By Vicente Arenas | Fox31

AURORA, Colo. (KDVR) — A group of people marched late Monday to the GEO Group’s contract holding facility in Aurora, contracted by U.S. Immigration and Customs Enforcement, to show their solidarity with ICE protests in Los Angeles

Several groups called for people to gather for what they called an emergency march and protest. The organizations made their way to the GEO ICE facility, a little less than a mile from the march’s starting point.

That’s where they held a vigil for immigrants who have been detained, including activist Jeanette Vizguerra. Several different Colorado organizations say they want to call attention to the immigrants being detained in Los Angeles.
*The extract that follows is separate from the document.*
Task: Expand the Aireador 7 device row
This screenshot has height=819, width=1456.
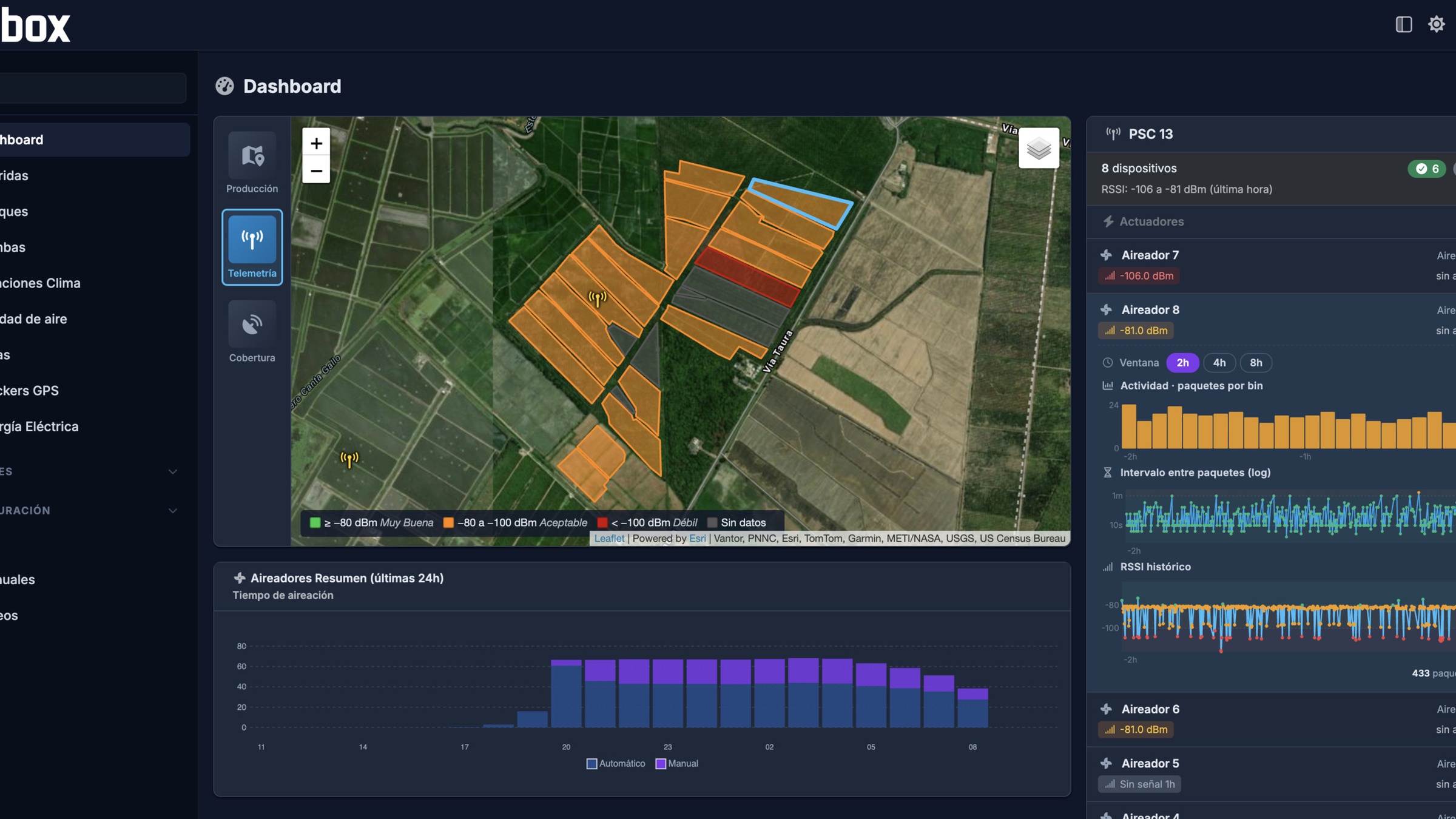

Araseli, an Aurora resident, said her husband is detained in the ICE facility.

“Currently, my husband is detained right here in the jail detention center, after he was riding his bike on April 23, down our block from our house, they detained him only because they said he had a deportation,” she told FOX31’s Hanna Powers.

There have been violent clashes between protestors and ICE agents in California.

A spokesperson for the group here in Colorado says they fear the number of deportations taking place in Colorado will increase as well.

They are hoping their march on Monday sends out a message that is loud and clear. 

“We also want to show solidarity with what is happening in LA. We’re seeing is that people are not accepting the violent disappearance of their neighbors and neither are we here in Colorado. That’s something we are not going to stand for,” Housekeys Action Network Denver Member V Reeves said. 

FOX31 received a lengthy statement from ICE regarding Monday’s protest.

U.S. Immigration and Customs Enforcement is in a unique position to enforce immigration laws of the United States in the nation’s interior with its broad investigatory authorities and law enforcement capabilities. As part of its routine operations, ICE arrests aliens who commit crimes and other individuals who have violated our nation’s immigration laws. All aliens in violation of U.S. immigration law may be subject to arrest, detention and if found removable by final order, removed from the U.S., regardless of nationality.

U.S. immigration laws allow aliens to pursue relief from removal; however, once they have exhausted all due process and appeals, the aliens remain subject to a final order of removal from an immigration judge and ICE must carry out that order.

ICE respects the constitutional right of people to peacefully protest; however, assaulting, resisting, impeding or h​harassing ICE officers and special agents or interfering in any way as they are executing their official duty is against the law. If any person assaults a federal law enforcement officer, they risk being prosecuted to the fullest extent of the law.